Fernando Alonso has had a strong run in © LAT
Webber though, is far more likely to hit back hard than to trip himself up in the treacle of ifs, buts and maybes. When Red Bull does the maths, it will see that if Sebastian heads 1-2s in both Brazil and Abu Dhabi, both he and Mark would finish the season on 256 points, with Sebastian ahead by five victories to four. The problem with that scenario is that Alonso could cruise home third both times and finish on 261, champion for the third time.
If Webber was to win one of the races, however, he would finish on 263. But, after circumstances such as Korea, where Webber's problem was self-inflicted and Vettel's wasn't, it would be unreasonable to expect Sebastian to drive for Mark in the final two races, especially with the sums as they are.

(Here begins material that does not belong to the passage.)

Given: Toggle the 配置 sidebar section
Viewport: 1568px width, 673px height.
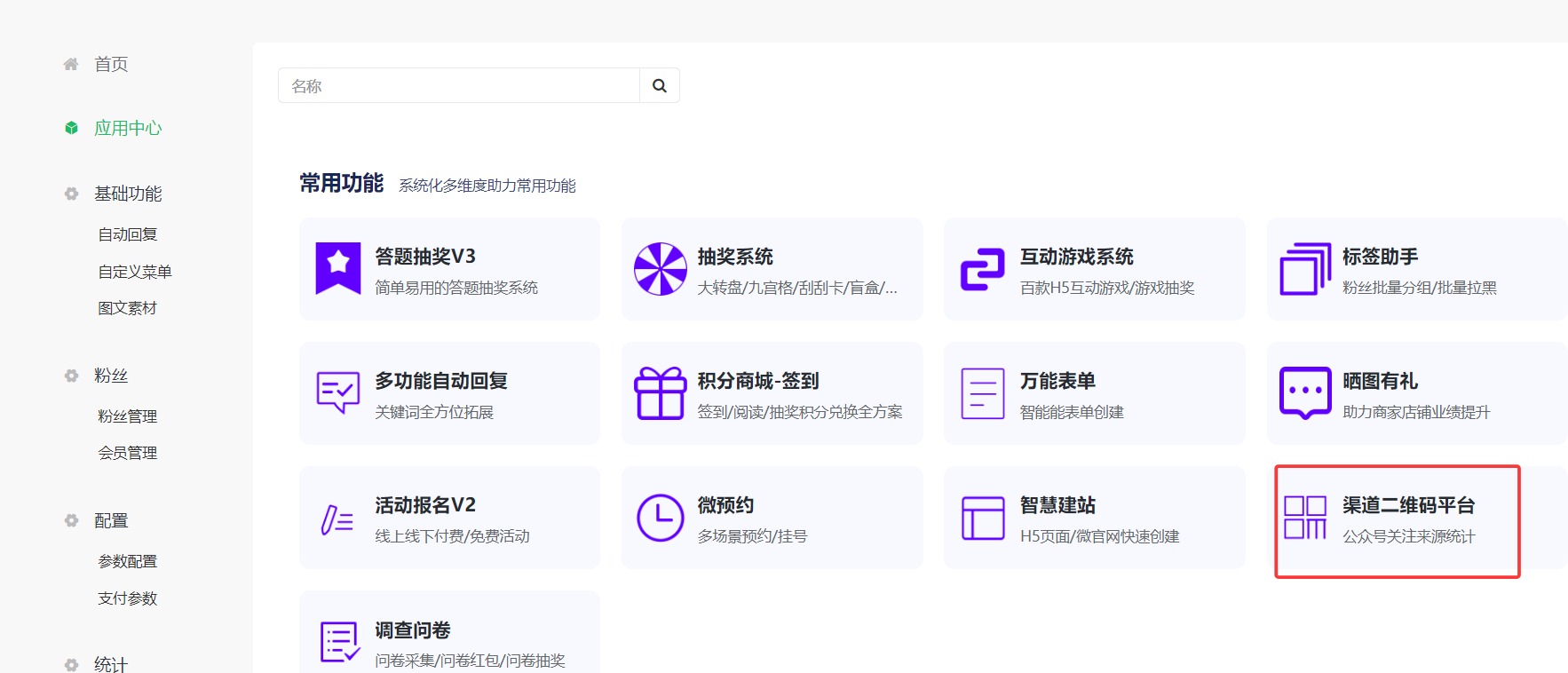Looking at the screenshot, I should tap(111, 520).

Lewis Hamilton on 210 points is a potential nightmare banana skin for all three of them. Although the McLaren does not appear to have the dry pace of the Red Bull or Ferrari, we could easily have rain at Interlagos and if they don't want to scare themselves too much, the other three shouldn't look that closely at Hamilton's '09 Abu Dhabi pole time.
The Red Bull guys were split by their usual tenth but Hamilton, only a tad lighter, was quickest by almost 0.7s! Okay, the MP4-24 had a relatively greater affinity with slow corners than its successor and although the others will probably calm themselves with the notion that it was the car, I'd feel deep unease about quite how much of that margin was actually Lewis himself. He loved the place, said its adverse cambers and tail-endy stuff reminded him of a kart track, and Heikki Kovalainen was nowhere near him.

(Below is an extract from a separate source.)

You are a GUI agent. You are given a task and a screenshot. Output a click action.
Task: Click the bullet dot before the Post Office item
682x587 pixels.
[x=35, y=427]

A brake issue took care of Hamilton on Sunday but that's unlikely to happen twice.
Hamilton was super-fast in Abu Dhabi last year © LAT
As Renault's support engineer Fabrice Lom pointed out, Vettel's failure obviously wasn't expected but it was an engine at its third grand prix. The drivers each have eight engines available to them over the season and if ever they are going to be up against mileage limits and failure worries, it's now.
Nobody's going to come out and say, "Jesus, if I have to rev the knackers of this thing to get pole or get pushed the whole way on Sunday I'm terrified it's going to grenade itself !" But you can bet that's what they're thinking. If you're up against it on engine mileage you sure as hell aren't going to admit it, which is why it's pretty pointless asking the question.
At the moment you can't help wondering if Alonso has a secret remote control anti-German engine detonating device with him in the cockpit (remember Schumacher leading at Suzuka '06 for 17 laps with Alonso behind him...). But even if Charlie Whiting doesn't find it, you have to remember that Ferrari itself had a rough start to the season with engines and at Monza Chris Dyer admitted that the situation would need careful management over the remainder of the season.
Let's say we do get the Vettel-Webber-Alonso finish at Interlagos and we've got the same scenario in the closing laps at Yas Marina. Guillaume 'Rocky' Rocquelin comes on the radio to Sebastian, although someone would probably have to torture him first, and says, 'Mark. Is. Faster. Than. You! Please confirm that you understand.' Some would see a nice line in irony with that but it's just the way the sport is and always has been.
But imagine if, starting the last lap, Vettel stays wide into Turn 1 and allows Webber through on the inside to complete a championship-crowning last lap. Then Alonso's engine goes pop on the back straight! If I was Vettel I sure as hell wouldn't move over until I'd come out of Turn 21 on the last lap and I could see that the Ferrari was still running... It could be that tight.